Reproduce, exactly, the lines of the material below from the line containing "Task: Select the 逻辑图 template" through the line containing "Click the user avatar picture", with both end lines included and nothing else.

### Records for the exercise ###

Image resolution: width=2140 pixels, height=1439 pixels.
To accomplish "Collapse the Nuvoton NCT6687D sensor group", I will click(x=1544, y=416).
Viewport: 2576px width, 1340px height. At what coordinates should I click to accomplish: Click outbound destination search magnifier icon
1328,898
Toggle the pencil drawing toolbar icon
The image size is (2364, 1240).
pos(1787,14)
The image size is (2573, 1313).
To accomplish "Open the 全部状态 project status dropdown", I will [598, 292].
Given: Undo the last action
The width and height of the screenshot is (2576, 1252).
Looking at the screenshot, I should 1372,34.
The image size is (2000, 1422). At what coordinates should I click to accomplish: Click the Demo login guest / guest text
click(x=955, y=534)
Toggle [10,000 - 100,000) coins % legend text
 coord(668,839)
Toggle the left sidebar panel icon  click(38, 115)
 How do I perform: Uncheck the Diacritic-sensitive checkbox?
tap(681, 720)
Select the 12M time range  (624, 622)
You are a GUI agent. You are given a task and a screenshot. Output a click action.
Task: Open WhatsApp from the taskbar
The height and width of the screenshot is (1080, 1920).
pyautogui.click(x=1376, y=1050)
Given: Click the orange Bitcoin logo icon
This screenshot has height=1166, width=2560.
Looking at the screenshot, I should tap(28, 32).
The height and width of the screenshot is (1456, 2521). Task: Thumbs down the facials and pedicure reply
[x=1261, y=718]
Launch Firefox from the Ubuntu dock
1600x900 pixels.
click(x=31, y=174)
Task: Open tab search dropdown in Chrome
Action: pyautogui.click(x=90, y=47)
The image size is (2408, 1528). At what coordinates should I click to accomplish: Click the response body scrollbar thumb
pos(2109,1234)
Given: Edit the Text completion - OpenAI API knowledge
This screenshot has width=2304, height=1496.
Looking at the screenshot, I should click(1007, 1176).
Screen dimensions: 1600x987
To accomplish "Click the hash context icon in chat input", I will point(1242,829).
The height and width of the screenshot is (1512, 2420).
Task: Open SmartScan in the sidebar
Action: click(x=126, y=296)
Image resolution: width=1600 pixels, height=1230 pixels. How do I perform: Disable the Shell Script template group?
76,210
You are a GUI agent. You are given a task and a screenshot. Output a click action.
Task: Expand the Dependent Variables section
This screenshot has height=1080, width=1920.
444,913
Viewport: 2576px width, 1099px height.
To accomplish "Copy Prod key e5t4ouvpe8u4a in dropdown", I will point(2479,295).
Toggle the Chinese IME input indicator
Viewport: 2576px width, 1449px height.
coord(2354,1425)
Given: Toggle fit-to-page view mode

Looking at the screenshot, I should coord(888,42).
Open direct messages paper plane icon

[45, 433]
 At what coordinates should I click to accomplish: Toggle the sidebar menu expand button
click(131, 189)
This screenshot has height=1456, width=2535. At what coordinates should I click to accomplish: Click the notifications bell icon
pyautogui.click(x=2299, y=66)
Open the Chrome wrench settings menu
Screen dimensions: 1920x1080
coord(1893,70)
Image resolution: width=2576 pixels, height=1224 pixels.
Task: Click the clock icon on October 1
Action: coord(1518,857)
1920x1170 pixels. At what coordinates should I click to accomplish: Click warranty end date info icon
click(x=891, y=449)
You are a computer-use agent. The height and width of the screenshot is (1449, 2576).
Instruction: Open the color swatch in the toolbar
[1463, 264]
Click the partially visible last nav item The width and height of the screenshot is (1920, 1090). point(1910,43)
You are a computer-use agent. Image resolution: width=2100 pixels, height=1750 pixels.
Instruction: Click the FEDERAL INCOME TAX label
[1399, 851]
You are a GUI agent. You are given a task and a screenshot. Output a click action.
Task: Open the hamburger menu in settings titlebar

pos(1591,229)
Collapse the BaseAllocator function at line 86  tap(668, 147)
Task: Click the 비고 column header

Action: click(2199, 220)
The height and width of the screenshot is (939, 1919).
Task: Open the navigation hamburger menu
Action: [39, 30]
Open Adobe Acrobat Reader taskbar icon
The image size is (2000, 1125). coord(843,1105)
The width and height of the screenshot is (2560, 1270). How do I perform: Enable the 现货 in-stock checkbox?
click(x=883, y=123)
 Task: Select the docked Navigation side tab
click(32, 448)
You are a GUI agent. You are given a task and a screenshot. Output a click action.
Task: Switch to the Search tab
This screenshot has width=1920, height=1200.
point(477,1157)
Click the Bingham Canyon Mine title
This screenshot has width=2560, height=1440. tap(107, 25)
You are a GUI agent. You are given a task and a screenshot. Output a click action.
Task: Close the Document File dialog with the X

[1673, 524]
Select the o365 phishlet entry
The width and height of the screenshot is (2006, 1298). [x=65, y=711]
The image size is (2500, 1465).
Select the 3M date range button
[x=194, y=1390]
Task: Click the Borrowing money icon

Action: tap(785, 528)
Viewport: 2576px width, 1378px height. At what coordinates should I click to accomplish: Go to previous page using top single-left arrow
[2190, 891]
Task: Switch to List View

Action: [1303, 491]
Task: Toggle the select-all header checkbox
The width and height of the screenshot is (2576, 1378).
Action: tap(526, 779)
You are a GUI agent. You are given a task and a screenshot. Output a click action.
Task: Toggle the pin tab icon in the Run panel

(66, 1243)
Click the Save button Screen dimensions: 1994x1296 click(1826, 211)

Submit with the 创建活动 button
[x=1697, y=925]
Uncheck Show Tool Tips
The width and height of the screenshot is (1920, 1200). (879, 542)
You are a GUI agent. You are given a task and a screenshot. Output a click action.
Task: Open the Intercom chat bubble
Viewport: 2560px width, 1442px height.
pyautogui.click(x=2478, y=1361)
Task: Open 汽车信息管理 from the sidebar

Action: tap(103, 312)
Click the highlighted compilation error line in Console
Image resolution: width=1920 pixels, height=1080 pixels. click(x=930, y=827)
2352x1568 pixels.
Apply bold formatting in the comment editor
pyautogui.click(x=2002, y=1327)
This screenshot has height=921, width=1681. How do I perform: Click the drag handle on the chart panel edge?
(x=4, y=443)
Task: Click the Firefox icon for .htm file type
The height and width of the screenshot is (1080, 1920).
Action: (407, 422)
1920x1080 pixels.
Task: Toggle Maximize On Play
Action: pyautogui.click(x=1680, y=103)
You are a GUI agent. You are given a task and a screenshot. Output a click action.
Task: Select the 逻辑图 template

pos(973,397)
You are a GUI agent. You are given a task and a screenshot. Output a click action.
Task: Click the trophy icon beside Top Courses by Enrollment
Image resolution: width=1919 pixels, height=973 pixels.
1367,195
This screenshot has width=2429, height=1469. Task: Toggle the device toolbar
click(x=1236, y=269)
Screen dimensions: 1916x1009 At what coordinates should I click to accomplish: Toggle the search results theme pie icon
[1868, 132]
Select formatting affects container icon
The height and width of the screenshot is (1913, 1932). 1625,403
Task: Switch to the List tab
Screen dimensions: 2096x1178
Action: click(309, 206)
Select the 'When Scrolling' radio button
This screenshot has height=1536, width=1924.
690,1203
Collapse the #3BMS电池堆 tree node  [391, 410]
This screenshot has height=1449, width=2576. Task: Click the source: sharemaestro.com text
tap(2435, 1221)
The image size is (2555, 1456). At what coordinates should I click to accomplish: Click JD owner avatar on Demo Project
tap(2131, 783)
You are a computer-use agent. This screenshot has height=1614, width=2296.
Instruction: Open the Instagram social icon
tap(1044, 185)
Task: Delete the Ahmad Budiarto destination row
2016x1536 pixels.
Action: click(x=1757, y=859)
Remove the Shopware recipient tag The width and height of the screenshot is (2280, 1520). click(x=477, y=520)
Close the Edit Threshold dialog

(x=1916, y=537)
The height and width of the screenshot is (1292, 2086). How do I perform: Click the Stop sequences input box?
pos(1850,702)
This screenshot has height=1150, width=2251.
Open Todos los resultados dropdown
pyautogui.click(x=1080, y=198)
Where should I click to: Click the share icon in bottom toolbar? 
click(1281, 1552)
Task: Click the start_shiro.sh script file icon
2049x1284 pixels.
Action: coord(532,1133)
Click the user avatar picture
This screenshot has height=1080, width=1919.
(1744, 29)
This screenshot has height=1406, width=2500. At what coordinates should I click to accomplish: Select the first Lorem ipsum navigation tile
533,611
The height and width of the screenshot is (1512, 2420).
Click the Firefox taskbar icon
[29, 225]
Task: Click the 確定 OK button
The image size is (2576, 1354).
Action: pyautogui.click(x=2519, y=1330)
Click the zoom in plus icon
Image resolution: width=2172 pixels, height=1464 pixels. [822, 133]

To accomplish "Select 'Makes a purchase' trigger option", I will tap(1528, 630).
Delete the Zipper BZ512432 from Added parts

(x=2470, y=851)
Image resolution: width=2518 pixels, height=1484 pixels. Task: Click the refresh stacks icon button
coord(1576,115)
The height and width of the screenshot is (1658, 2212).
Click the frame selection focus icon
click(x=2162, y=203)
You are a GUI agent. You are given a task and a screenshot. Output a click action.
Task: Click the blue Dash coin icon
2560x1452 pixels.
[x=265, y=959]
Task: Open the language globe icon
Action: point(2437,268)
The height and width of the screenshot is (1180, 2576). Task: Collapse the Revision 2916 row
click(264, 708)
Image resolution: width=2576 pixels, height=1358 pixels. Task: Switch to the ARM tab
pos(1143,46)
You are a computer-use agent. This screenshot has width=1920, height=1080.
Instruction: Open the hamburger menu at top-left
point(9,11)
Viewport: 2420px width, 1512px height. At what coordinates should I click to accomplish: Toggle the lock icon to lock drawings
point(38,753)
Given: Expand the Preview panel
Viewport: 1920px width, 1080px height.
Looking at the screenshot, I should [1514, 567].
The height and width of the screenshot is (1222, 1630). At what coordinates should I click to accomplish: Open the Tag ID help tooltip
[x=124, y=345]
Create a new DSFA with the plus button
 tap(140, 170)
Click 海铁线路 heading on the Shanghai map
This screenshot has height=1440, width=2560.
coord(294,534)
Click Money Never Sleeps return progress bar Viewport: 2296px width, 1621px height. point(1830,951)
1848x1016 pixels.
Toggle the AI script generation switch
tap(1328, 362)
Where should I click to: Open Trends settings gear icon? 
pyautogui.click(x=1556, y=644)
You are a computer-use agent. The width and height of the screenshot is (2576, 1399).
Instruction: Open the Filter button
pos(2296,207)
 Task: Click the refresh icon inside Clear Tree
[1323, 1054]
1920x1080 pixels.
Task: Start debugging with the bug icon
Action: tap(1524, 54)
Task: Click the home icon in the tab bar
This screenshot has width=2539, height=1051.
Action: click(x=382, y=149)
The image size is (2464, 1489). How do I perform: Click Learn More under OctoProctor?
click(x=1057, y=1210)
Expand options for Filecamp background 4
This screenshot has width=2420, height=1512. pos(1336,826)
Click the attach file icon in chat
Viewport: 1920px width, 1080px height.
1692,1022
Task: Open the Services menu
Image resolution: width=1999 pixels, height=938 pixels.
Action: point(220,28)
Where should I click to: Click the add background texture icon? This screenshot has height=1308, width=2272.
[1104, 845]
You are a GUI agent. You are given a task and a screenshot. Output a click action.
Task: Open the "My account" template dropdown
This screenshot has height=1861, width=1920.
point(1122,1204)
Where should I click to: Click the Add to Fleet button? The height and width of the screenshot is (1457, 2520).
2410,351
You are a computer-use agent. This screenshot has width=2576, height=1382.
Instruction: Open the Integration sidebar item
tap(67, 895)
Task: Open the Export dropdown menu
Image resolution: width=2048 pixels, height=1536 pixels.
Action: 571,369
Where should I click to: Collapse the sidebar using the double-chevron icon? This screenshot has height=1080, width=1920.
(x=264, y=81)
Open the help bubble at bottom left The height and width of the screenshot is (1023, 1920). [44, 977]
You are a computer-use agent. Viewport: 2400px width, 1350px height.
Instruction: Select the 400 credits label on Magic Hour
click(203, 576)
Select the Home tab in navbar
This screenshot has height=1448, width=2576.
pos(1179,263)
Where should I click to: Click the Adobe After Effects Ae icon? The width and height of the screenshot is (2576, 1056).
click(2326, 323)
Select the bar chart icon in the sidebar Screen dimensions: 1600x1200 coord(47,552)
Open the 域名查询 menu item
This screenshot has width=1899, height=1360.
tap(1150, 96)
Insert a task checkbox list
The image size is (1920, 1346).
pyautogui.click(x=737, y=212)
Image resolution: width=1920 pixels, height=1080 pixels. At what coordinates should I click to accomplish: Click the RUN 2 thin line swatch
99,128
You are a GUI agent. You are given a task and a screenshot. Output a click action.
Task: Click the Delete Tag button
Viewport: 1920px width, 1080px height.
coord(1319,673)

###

**Written reply:**
Task: Select the 逻辑图 template

pos(973,397)
You are a GUI agent. You are given a task and a screenshot. Output a click action.
Task: Click the trophy icon beside Top Courses by Enrollment
Image resolution: width=1919 pixels, height=973 pixels.
1367,195
This screenshot has width=2429, height=1469. Task: Toggle the device toolbar
click(x=1236, y=269)
Screen dimensions: 1916x1009 At what coordinates should I click to accomplish: Toggle the search results theme pie icon
[1868, 132]
Select formatting affects container icon
The height and width of the screenshot is (1913, 1932). 1625,403
Task: Switch to the List tab
Screen dimensions: 2096x1178
Action: click(309, 206)
Select the 'When Scrolling' radio button
This screenshot has height=1536, width=1924.
690,1203
Collapse the #3BMS电池堆 tree node  [391, 410]
This screenshot has height=1449, width=2576. Task: Click the source: sharemaestro.com text
tap(2435, 1221)
The image size is (2555, 1456). At what coordinates should I click to accomplish: Click JD owner avatar on Demo Project
tap(2131, 783)
You are a computer-use agent. This screenshot has height=1614, width=2296.
Instruction: Open the Instagram social icon
tap(1044, 185)
Task: Delete the Ahmad Budiarto destination row
2016x1536 pixels.
Action: click(x=1757, y=859)
Remove the Shopware recipient tag The width and height of the screenshot is (2280, 1520). click(x=477, y=520)
Close the Edit Threshold dialog

(x=1916, y=537)
The height and width of the screenshot is (1292, 2086). How do I perform: Click the Stop sequences input box?
pos(1850,702)
This screenshot has height=1150, width=2251.
Open Todos los resultados dropdown
pyautogui.click(x=1080, y=198)
Where should I click to: Click the share icon in bottom toolbar? 
click(1281, 1552)
Task: Click the start_shiro.sh script file icon
2049x1284 pixels.
Action: coord(532,1133)
Click the user avatar picture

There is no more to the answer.